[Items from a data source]

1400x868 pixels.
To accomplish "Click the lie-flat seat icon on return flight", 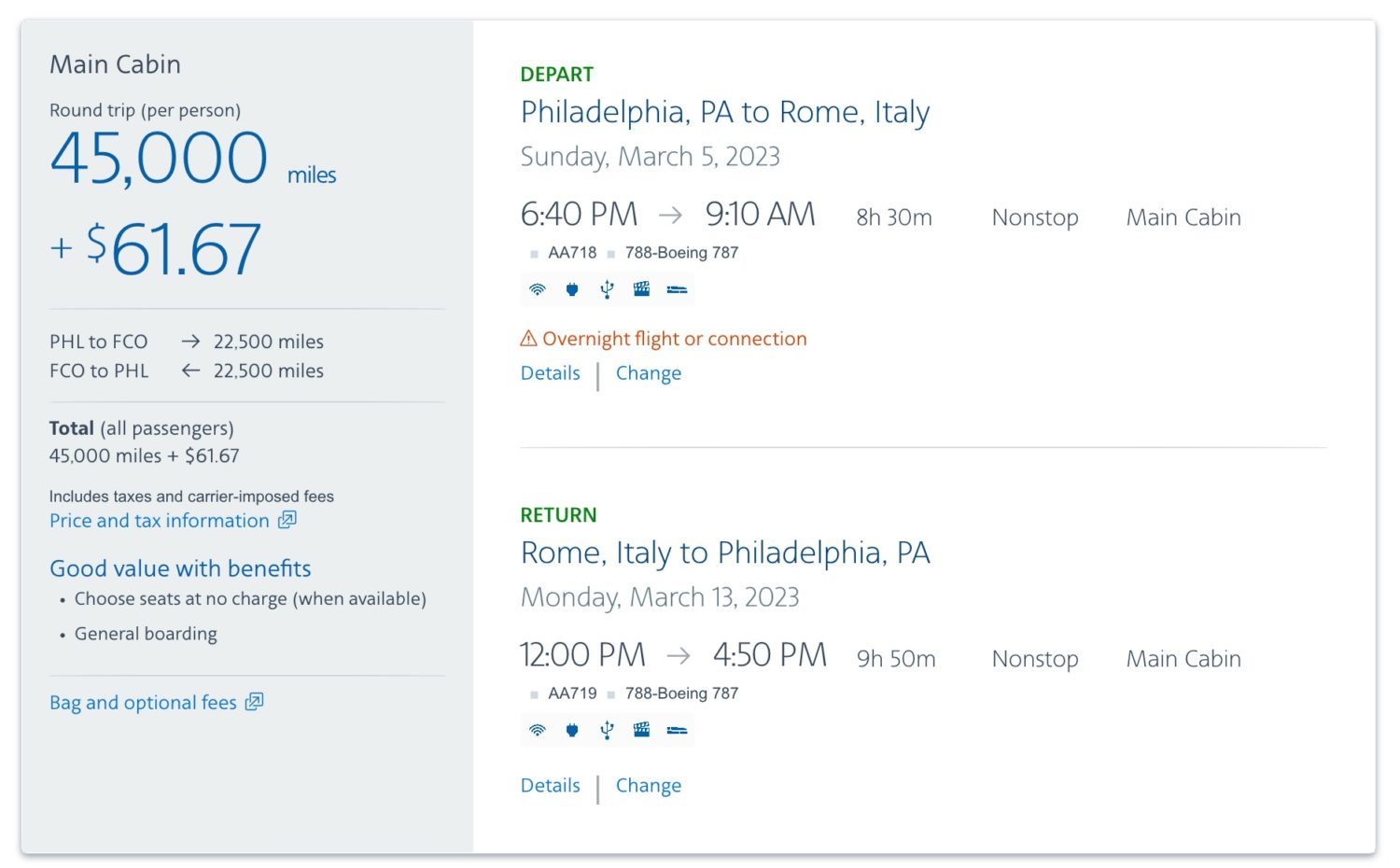I will 677,730.
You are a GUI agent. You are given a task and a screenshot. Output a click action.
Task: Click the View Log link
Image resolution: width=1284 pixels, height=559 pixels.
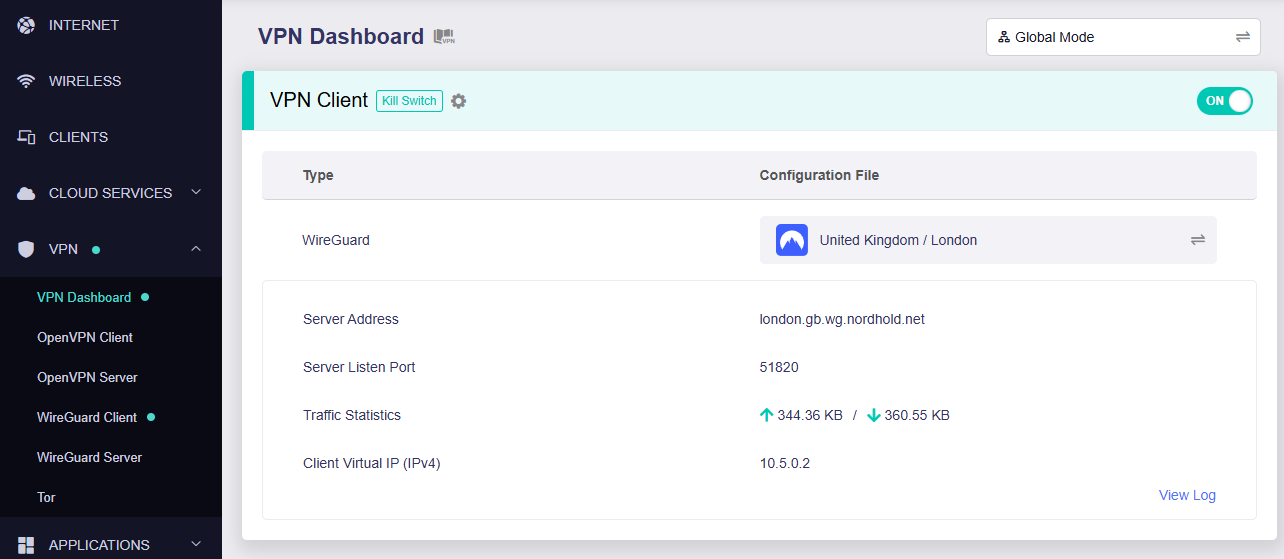pos(1187,495)
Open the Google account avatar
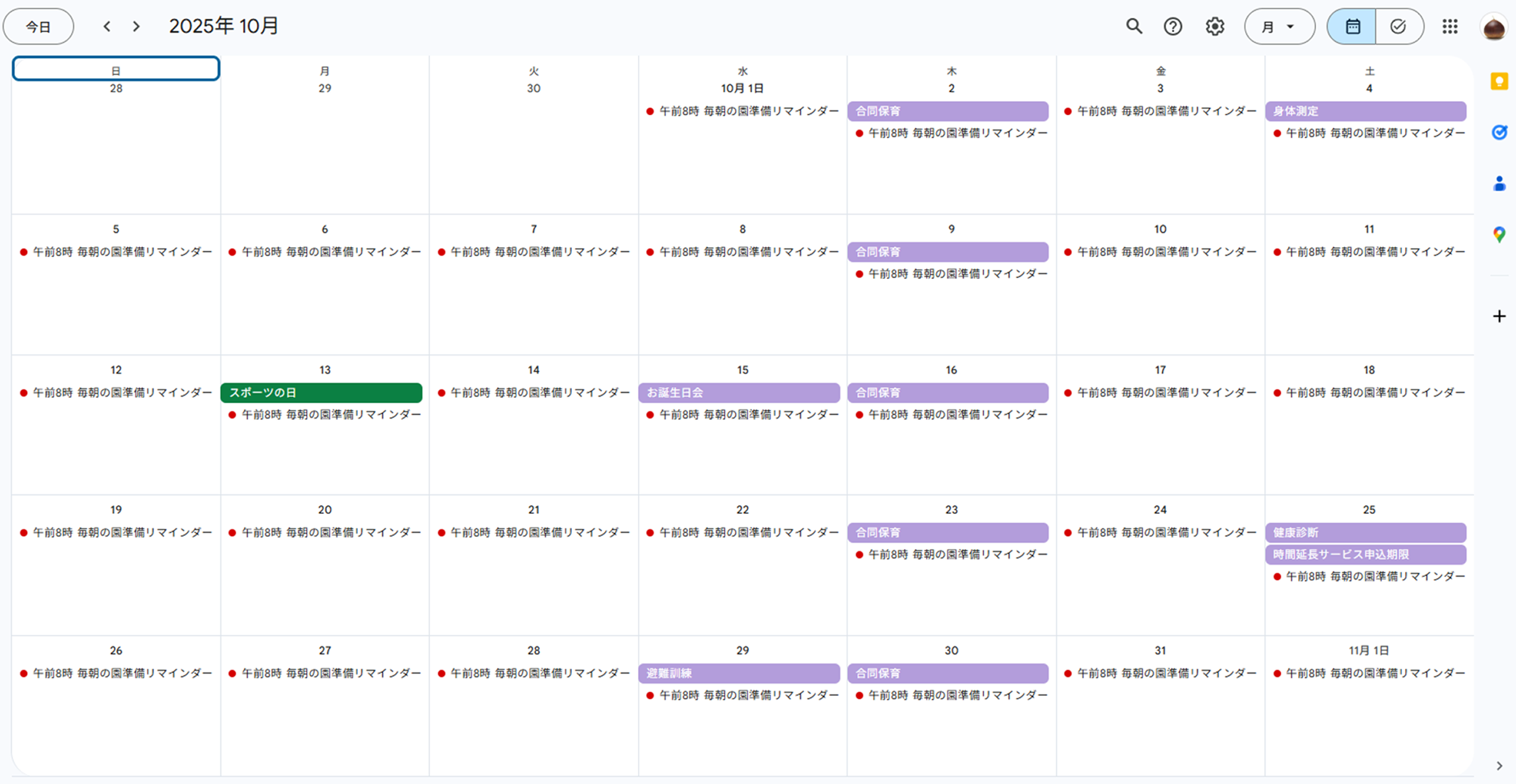 click(x=1493, y=28)
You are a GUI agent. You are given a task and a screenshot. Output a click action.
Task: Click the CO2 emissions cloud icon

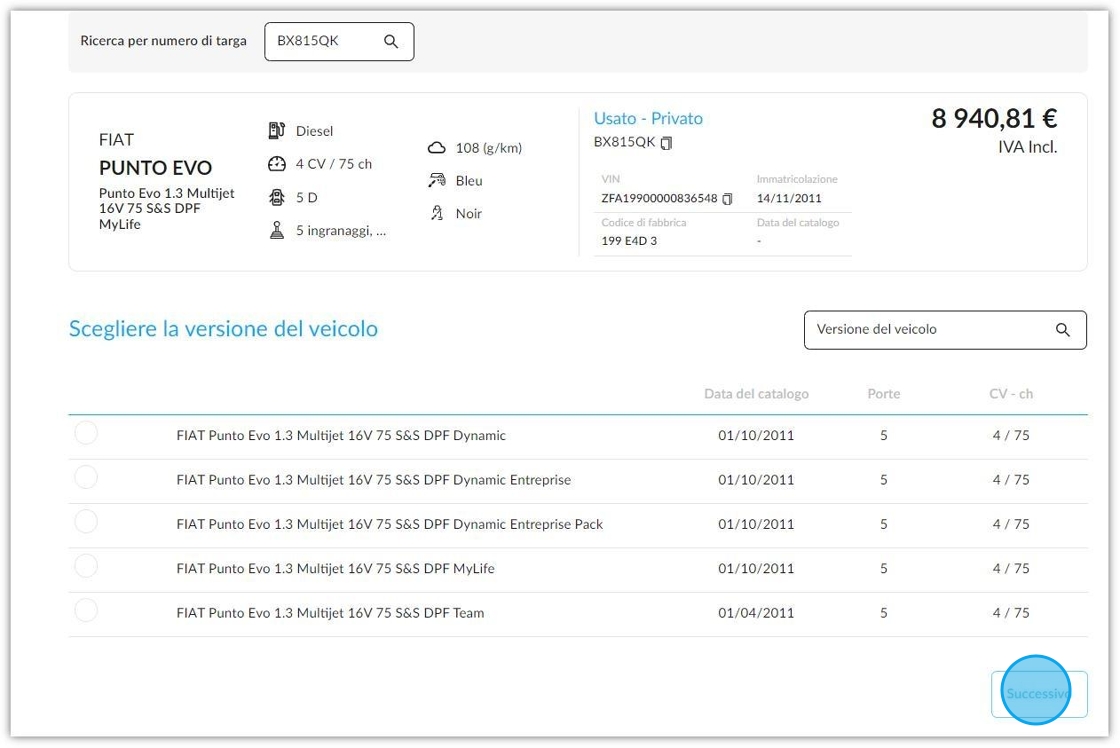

- _Work instructions_:
What is needed is a word-for-word copy of the lines from the one containing "Open the Google account avatar" through the final line of the records above, both included, with the pictures left out.

- _Response_:
Open the Google account avatar
 click(x=1493, y=28)
You are a GUI agent. You are given a task and a screenshot. Output a click action.
Task: Click the CO2 emissions cloud icon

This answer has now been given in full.